Pine Schoonmaker first became interested in metal while studying art and communications at UC San Diego in the mid-1980s. “I did not want to be a welder then, but I wanted to use the medium—to use steel as a medium,” she said. But there were no facilities for metalwork at the university, so she focused on oil painting and moved to San Francisco after graduation to become part of the art community. “There were a lot more galleries. There was a lot more respect for art and artists. Culturally, there was just a lot more going on,” she said.
She held several jobs in the first few years she lived in San Francisco, including working with the Festival of Animation. She said she was attracted to the technicality of the drawings, and how “all these tiny, interlocking pieces,” fit together.
In 1991, Pine Schoonmaker began volunteering with an industrial art collective, Survival Research Laboratories (SRL). The group, founded by artist Mark Pauline, focuses on repurposing technology to create “dangerous and disturbing mechanical presentations,” according to the SRL website. Until that point, Pine Schoonmaker had very little mechanical experience, but she was inspired by the “extreme” art the group produced. “I showed up thinking I’ll be helping with shipping videos or something. And he was like, ‘Here’s a socket wrench,’” she said about her experience with Pauline.
“It wasn’t nice, collaborative art,” said Pine Schoonmaker, calling the installations “challenging.” “I wanted to get involved with these machines. I wanted to do creative, technical stuff,” she continued.

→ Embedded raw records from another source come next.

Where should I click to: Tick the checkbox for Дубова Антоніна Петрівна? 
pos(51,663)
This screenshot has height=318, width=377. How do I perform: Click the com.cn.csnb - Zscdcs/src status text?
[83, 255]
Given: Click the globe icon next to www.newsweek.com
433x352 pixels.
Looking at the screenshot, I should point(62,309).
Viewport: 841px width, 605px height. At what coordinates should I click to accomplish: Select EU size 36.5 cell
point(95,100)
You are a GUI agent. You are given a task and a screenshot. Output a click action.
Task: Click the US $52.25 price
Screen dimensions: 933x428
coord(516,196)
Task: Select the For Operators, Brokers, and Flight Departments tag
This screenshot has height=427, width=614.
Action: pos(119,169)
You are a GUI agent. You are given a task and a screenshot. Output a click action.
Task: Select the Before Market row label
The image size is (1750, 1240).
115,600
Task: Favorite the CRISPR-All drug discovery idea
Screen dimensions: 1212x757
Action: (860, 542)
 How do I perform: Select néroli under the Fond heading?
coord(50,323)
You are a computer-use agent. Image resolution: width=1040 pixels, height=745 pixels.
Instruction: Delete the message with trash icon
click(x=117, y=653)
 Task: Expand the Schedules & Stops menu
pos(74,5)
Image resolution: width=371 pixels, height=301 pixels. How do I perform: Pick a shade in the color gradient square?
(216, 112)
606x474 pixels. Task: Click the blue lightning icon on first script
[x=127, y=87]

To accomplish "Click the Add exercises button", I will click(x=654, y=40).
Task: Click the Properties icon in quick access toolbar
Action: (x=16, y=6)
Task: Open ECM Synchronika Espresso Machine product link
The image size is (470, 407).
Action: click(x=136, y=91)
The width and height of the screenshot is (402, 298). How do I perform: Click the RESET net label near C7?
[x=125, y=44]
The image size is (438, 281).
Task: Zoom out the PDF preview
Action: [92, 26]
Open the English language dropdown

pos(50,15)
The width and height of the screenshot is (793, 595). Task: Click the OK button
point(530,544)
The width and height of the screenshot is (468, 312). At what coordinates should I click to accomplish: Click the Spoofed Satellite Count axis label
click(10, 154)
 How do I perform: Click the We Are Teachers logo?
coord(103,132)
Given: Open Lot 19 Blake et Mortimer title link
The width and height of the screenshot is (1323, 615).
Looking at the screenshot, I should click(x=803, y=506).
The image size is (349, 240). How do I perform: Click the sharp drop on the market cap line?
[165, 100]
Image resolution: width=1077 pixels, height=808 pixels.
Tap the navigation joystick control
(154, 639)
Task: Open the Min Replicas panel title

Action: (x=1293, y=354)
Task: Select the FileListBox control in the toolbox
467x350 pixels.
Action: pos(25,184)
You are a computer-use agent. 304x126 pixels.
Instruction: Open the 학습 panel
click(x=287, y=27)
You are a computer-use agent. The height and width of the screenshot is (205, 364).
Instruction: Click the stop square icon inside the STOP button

SRL performances involve large-scale, radio-controlled machines and robots, which interact with each other and do things like destroy props and shoot flames. “I built a ton of really large props for them, and they would tear them down,” she says, calling the performances “dystopian.” “This was before Burning Man. A lot of times there would be a lot of fire,” she said. The installations were large enough to fit in a parking lot, and some of the early pieces had “little sprinklers with cow blood going off,” she said with a laugh.
During this time, Pine Schoonmaker began to take welding classes at a trade school in San Francisco. “And then I was just hooked,” she said.
She first learned to flame cut oxyacetylene and to Tungsten Inert Gas weld (TIG), a process that involves using a tungsten electrode, inert gas, such as argon, and filler to weld together thin sections of metal. “You have a degree, you have fine motor control, you’re a girl,” Pine Schoonmaker said the welding instructors told her as justification for putting her on the trickiest form of welding.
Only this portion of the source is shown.